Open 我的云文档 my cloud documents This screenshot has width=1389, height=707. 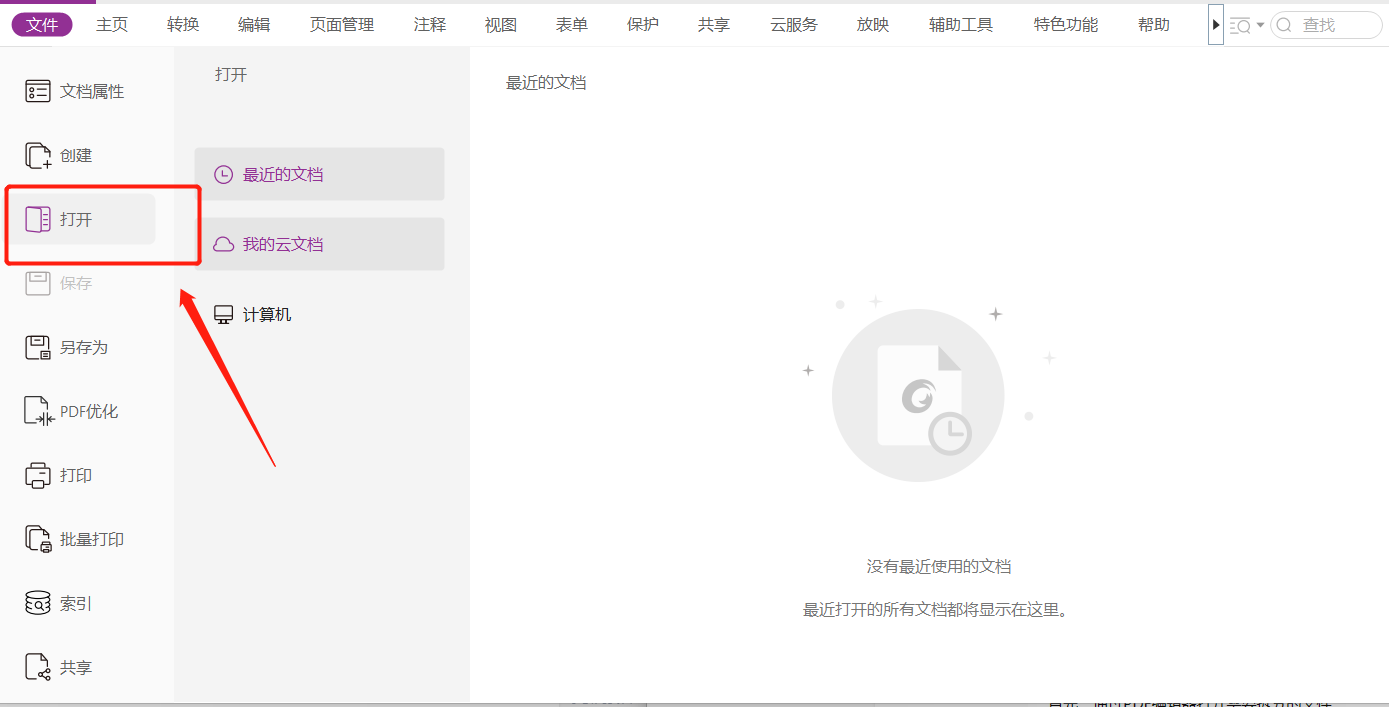click(x=320, y=244)
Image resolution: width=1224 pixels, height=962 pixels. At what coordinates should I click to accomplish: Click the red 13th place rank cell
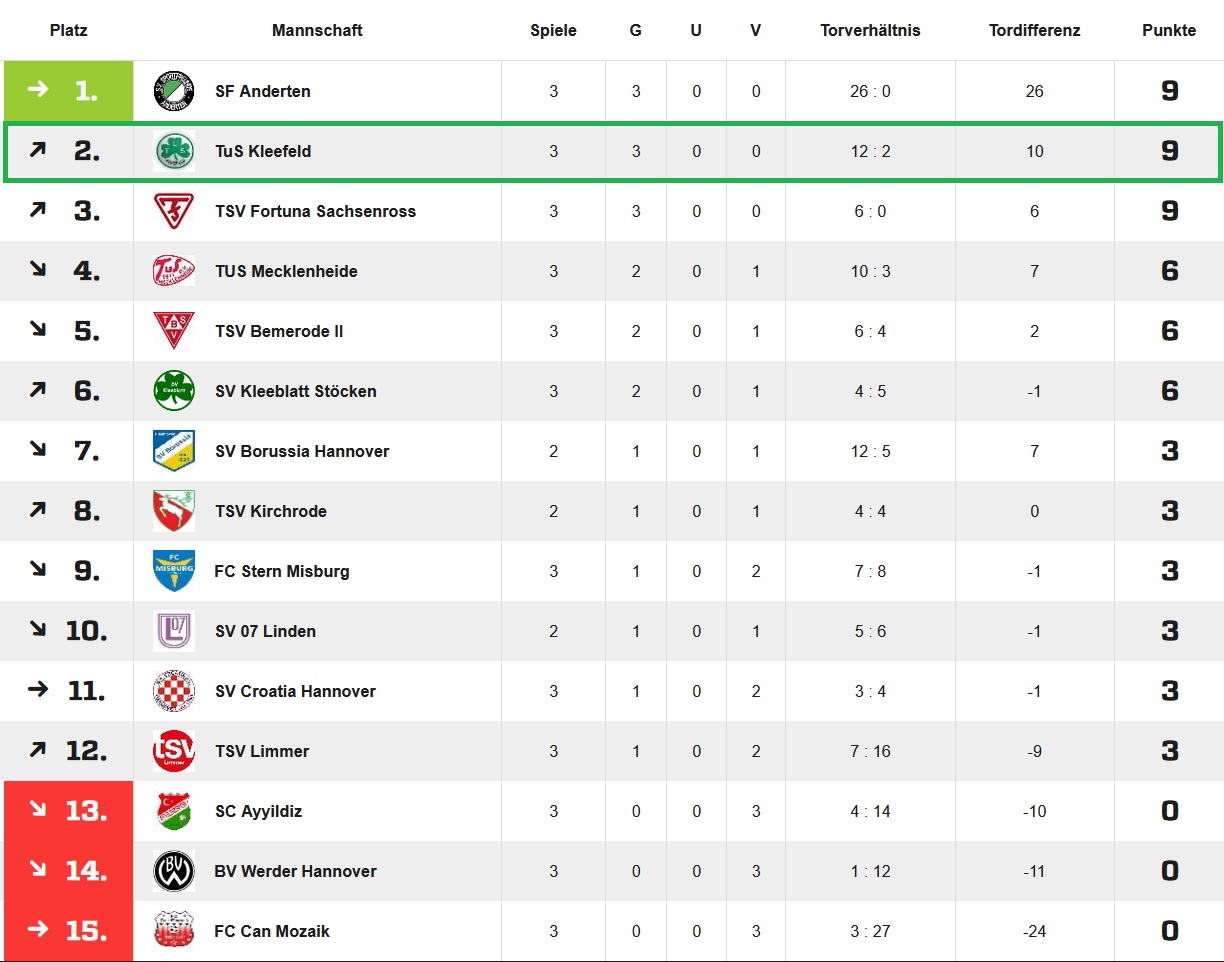[x=68, y=811]
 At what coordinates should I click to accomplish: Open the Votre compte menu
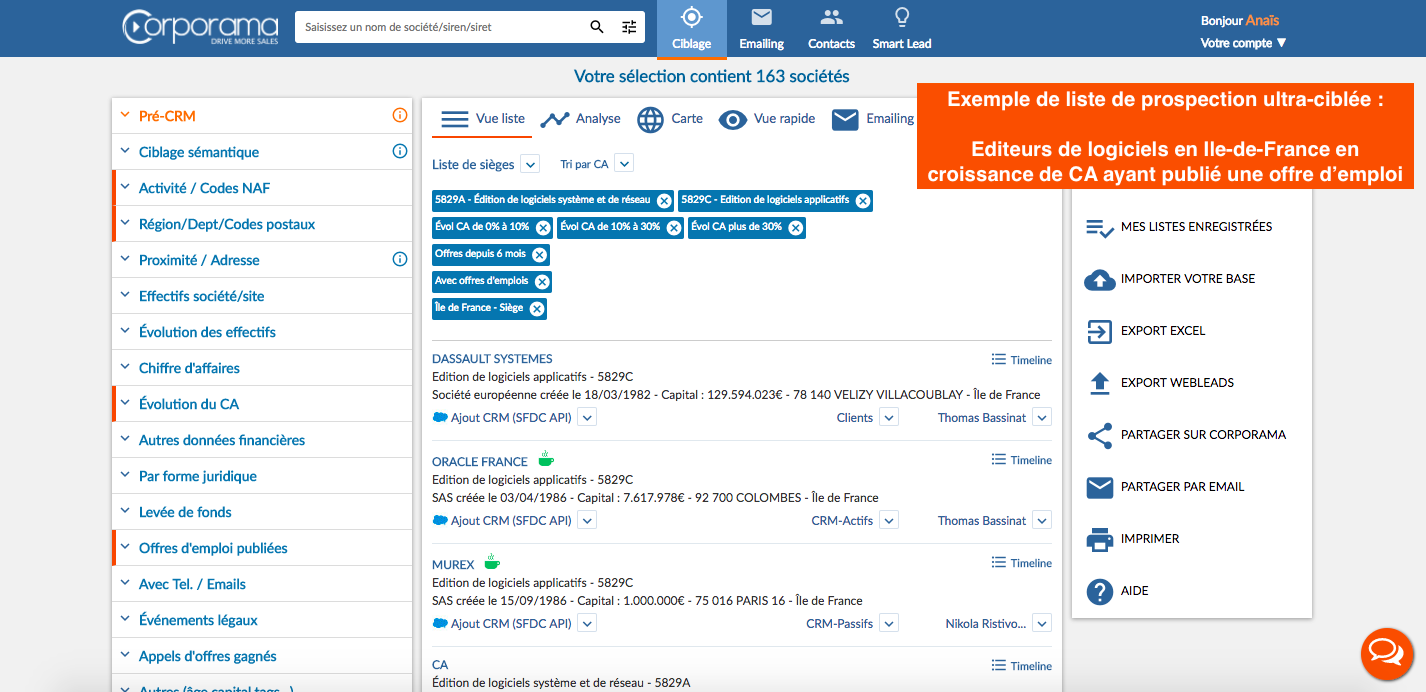(1243, 43)
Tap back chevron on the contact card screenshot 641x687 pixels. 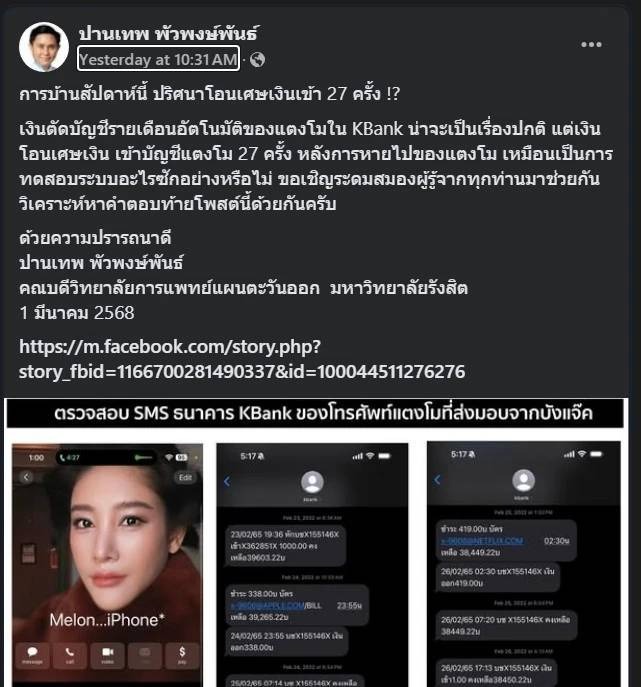point(26,477)
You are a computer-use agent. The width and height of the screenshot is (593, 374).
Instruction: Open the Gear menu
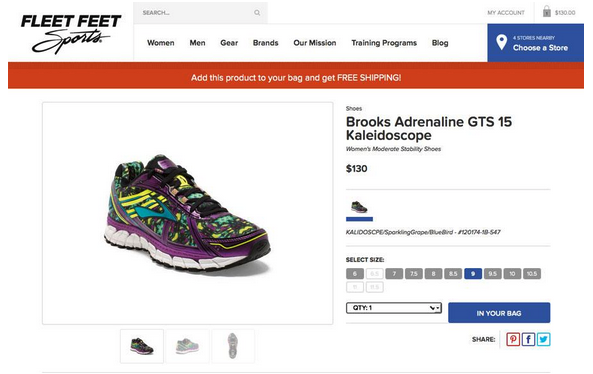(229, 43)
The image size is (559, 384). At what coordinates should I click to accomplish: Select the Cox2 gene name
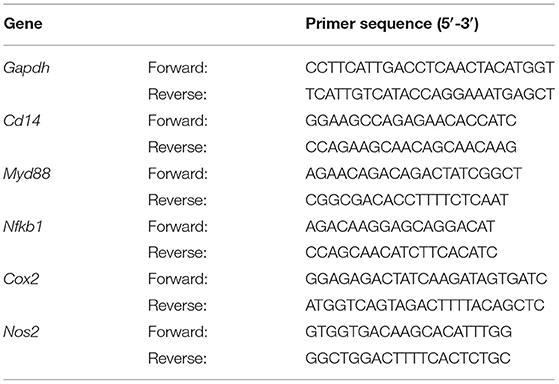click(21, 279)
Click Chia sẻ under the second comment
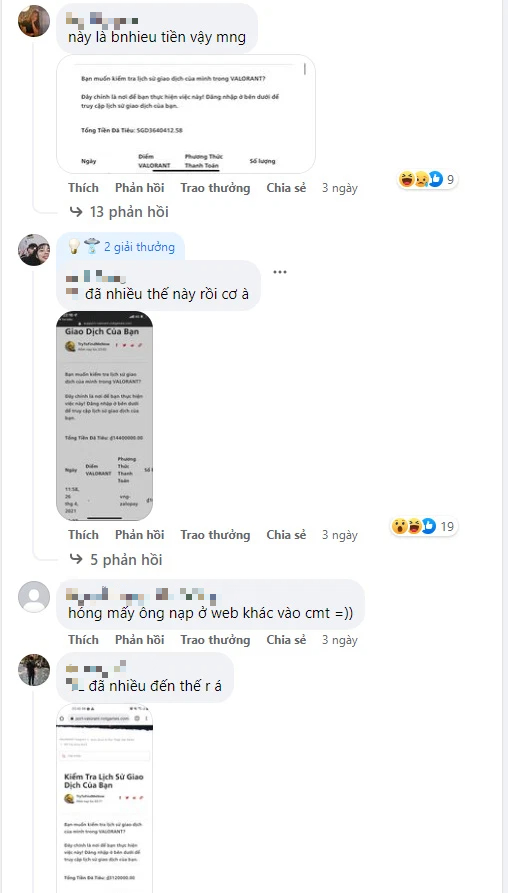The image size is (508, 893). (x=286, y=535)
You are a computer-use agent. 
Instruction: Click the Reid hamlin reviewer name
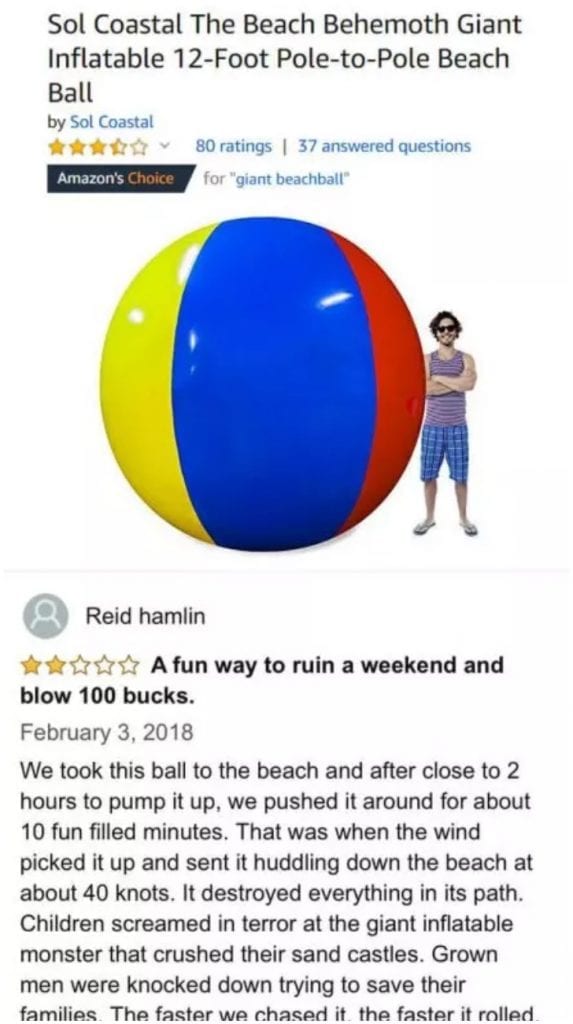146,616
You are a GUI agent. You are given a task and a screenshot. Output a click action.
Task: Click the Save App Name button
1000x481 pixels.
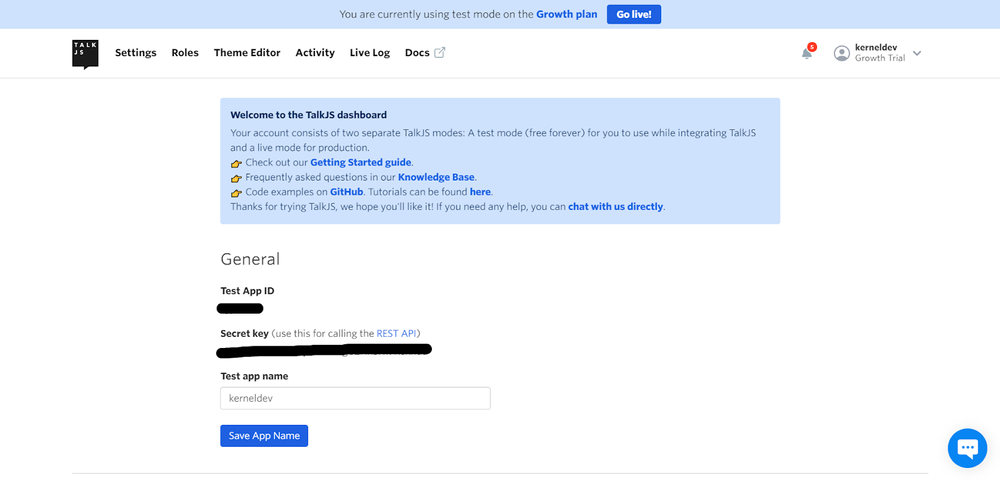click(x=264, y=436)
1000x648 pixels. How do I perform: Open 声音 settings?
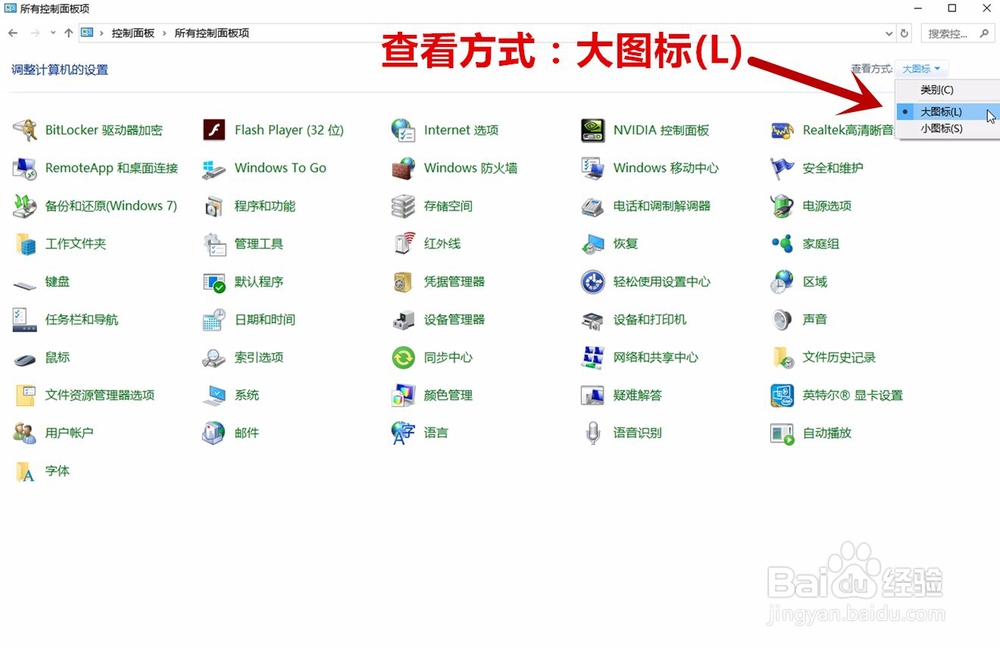click(814, 320)
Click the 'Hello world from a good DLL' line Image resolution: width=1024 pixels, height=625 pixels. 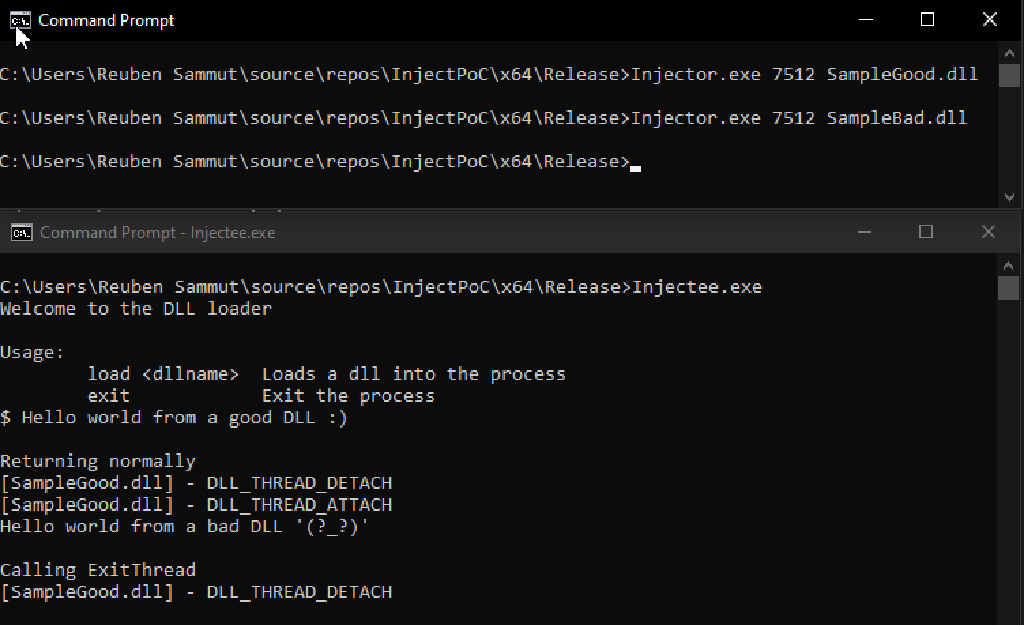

◆ ◆ ◆

▶ [Task item] Search the records above for the string "computer" and copy each line that holds it.

▶ [Response]
You are a computer-use agent. The width and height of the screenshot is (593, 374).
You are a computer-use agent. 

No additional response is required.